+++ DATA PROVIDED

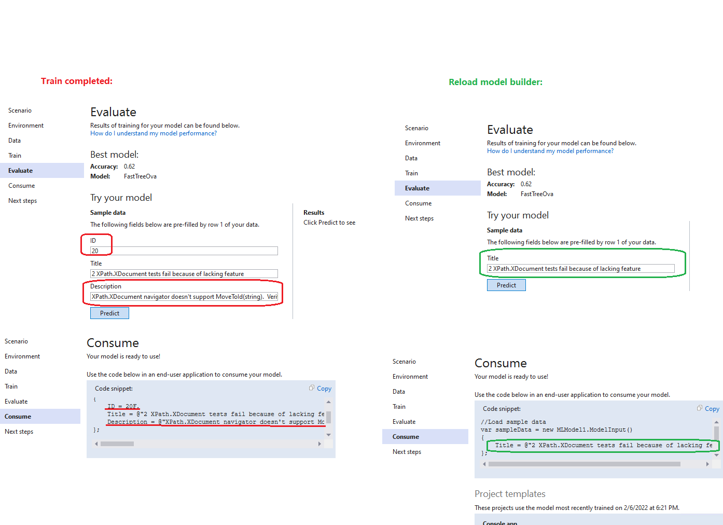Viewport: 723px width, 525px height.
Task: Open the Train step in the navigation list
Action: pyautogui.click(x=15, y=155)
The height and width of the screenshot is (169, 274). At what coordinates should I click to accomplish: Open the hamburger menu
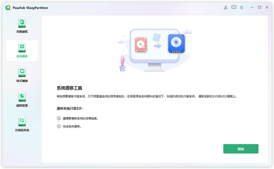click(241, 7)
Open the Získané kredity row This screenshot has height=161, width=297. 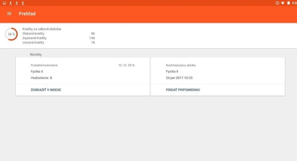pyautogui.click(x=58, y=34)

++++++

* **OBJECTIVE**
From the start of the items through the line containing "click(241, 7)", change "hamburger menu" to "main menu" and leave everything else as it is. Omit the pictures from your version.

* **FINAL ANSWER**
Viewport: 723px width, 525px height.
Task: Open the Train step in the navigation list
Action: pyautogui.click(x=15, y=155)
The height and width of the screenshot is (169, 274). At what coordinates should I click to accomplish: Open the main menu
click(241, 7)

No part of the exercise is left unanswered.